Amazon Ring
Employees spied on customers, hackers threatened children
Amazon Ring — cameras, police, hackers
D01 — Amazon Ring: Employees spied on customers, hackers threatened children
Category: Home cameras / employee surveillance / hackers with access / FTC Company/companies: Amazon / Ring LLC Years: 2016–2020 (practice), 2018–2019 (hackers), May 2023 (FTC penalty) Status: Concluded — FTC penalty 5.8 million USD; 117,044 customers received refunds in 2024 Card ID: D01
Metadata
| Field | Value |
|---|---|
| Country/region | Primarily USA; Ring cameras sold globally |
| Year revealed | 2019 (journalistic reporting on employee access) – 2023 (FTC penalty) |
| Years the practice lasted | 2016–2020 (employee access); January 2019 – March 2020 (hackers: 55,000+ customers) |
| Total penalty | 5,800,000 USD (FTC 2023) + consumer refunds |
| Currency | USD |
| Legal basis | FTC Act § 5 (unfair/deceptive practices) |
| Whistleblower/discoverer | A Ring employee (2017); The Intercept (2019); FTC investigation 2020+ |
| Number of victims | 81+ women surveilled by one employee; 55,000+ customers victimized by hackers |
| Status (as of today) | Penalty paid; 117,044 refunds in 2024; Amazon still operates Ring |
TL;DR
Ring, founded in 2013 in California, manufactured home security cameras (video doorbells, indoor, outdoor). February 27, 2018 — acquisition announcement; April 12, 2018 — closing. Price per Amazon SEC 10-K: $839M (Bloomberg/WSJ reported “$1B”). On May 31, 2023, the Federal Trade Commission (FTC) announced that Ring had agreed to pay 5.8 million USD for egregious violations of customer privacy. The FTC complaint contained two threads:
Thread 1: Employees had unrestricted access to customer video. Until January 2018, every Ring employee and contractor (including the team in Ukraine) could view any video from customer cameras — bathrooms, bedrooms, children’s rooms.

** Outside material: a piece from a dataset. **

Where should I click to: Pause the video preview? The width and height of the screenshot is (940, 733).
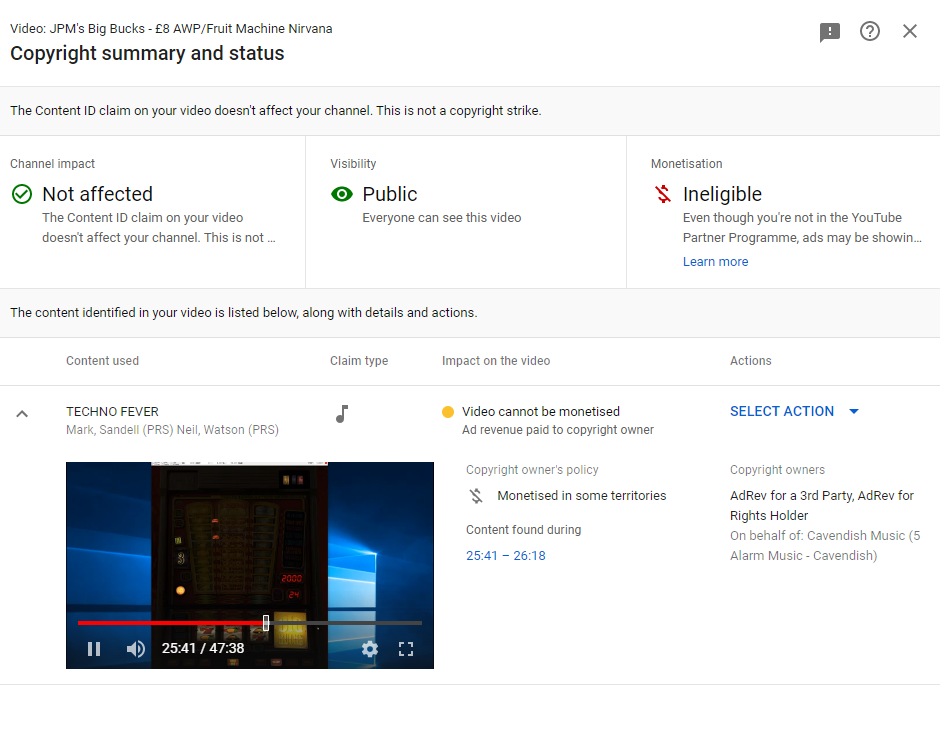(94, 649)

A key case: in 2017, one employee spent several months watching thousands of recordings from the cameras of 81 women users. He was discovered by a female colleague at work, who reported him to a supervisor. The first report was ignored. Only when another supervisor noticed that the employee was watching only “pretty girls” was the case escalated and the employee fired. Ring could not even determine how many other employees might have been doing the same thing — it was not monitoring employee access to video.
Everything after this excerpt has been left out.